Norman McLaren‘s short animated film ‘Neighbours’ (1952) is an example of a cinematic folk tale which uses post-modern symbolism to show the conflict between the U.S and Europe after World War II. McLaren cleverly exploits the barbaric and destructive ideologies of war using powerful imagery and various visual styles. The story is of two identical men, sitting in identical deck chairs, reading newspapers, beside their identical houses. The only visual differences are that one man has a moustache and the other doesn’t, and one man is wearing a bow tie (representing the US) and the other a neck tie (representing Europe). A plant randomly sprouts right between the men, who become mesmerized by its beauty and are euphoric due to its luring smell. The film turns into chaos when they suddenly turn on each other and after having a fight the men then both proceed to kill each other’s wives and babies, then destroy each other’s homes. The men clash in a final battle resulting in both their deaths. Once they die both of the bodies are lying on the other man’s ‘patch’ of lawn, showing the irony of their initial dispute which was about whose patch of lawn the flower was in. Both mens bodies lay side by side in two graves, with the plant splitting into two and regrowing as an individual plant on top of each man’s grave. The film ends with a religious statement saying ‘Love your Neighbour’ in several different languages.
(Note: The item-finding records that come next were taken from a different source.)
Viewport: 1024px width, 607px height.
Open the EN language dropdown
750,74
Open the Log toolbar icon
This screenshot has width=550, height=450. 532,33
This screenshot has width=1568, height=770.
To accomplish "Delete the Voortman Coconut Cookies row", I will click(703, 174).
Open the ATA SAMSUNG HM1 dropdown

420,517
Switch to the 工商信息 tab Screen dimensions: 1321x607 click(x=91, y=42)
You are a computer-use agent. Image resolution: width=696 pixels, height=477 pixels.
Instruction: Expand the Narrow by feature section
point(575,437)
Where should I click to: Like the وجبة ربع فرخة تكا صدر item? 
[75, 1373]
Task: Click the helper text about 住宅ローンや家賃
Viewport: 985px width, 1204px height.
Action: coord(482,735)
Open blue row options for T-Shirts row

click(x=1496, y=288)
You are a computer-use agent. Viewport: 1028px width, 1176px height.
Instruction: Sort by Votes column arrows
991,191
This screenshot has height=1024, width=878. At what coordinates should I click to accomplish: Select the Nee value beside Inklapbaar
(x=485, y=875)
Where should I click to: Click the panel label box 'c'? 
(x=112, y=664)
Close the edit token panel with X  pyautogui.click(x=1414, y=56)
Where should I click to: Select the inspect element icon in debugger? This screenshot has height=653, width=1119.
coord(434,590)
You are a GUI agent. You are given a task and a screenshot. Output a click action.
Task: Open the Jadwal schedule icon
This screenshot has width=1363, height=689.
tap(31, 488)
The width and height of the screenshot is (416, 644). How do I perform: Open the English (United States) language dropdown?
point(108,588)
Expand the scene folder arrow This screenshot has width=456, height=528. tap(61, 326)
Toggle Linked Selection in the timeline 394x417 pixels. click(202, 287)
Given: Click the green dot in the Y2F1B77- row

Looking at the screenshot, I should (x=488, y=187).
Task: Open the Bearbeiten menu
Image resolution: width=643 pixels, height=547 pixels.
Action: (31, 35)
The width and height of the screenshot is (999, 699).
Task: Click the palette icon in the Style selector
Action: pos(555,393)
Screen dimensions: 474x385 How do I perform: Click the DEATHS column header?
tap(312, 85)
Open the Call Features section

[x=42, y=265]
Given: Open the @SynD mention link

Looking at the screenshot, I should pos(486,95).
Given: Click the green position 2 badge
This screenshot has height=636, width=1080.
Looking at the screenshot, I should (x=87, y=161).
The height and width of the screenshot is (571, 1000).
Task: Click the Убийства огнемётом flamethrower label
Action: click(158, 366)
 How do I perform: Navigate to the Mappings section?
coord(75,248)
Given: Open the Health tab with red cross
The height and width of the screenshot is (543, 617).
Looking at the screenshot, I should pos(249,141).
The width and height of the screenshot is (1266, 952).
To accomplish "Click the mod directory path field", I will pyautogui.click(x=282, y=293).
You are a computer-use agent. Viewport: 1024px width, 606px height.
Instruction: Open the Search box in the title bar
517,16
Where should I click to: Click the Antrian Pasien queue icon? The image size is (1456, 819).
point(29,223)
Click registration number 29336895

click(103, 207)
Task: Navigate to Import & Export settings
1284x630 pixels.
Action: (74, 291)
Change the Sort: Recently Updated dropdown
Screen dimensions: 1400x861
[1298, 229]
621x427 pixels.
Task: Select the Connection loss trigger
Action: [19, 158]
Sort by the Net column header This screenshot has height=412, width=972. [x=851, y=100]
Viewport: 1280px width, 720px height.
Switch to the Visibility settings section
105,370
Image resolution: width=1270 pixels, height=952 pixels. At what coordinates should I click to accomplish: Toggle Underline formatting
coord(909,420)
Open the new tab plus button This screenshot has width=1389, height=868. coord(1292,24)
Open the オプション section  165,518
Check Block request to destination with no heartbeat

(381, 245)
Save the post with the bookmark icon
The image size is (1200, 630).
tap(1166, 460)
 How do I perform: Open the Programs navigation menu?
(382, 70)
It is clear that many different explicit ideologies are expressed within McLaren’s production, with the main one being about the negativity of war. This film was instrumental in providing a postmodern outlook on ideology and gave another option to conflict; implying that when people share the world they can live in peace. This film specifically uses no sound, as the impact of the imagery can clearly convey the explicit ideologies intended for the viewer. This use of several languages for saying ‘Love your Neighbour’ shows that the film intended to appeal to a vast target audience in order to spread this ideology.

“Although explicit here, the ways in which animated films can simultaneously make statements and advance the self reflexiveness and modernity of the form itself, are many and varied.” (Nelmes, 2003, p.215)


COMOLLI, J.L. and Narboni, J., 1969. Cinema/Ideology/Criticism in BRAUDY, L. and COHEN, M., 2004. Film Theory and criticism. 6th ed. Oxford: Oxford University Press.

Divine Intervention/ Oh man I shot Marvin in the face… – YouTube . [ONLINE] Available at: [Accessed 12 April 2012].

Neighbours (1952) – IMDb. [ONLINE] Available at: [Accessed 12 April 2012].

NELMES, J.,2003. An introduction to film studies. 3rd ed. London: Routledge.

Norman McLaren Neighbours 1952 – YouTube . [ONLINE] Available at: [Accessed 12 April 2012].

Pulp Fiction (1994) – IMDb. [ONLINE] Available at: [Accessed 12 April 2012].

TURNER, G., 1999. Film as social practice. 3rd ed. London: Routledge.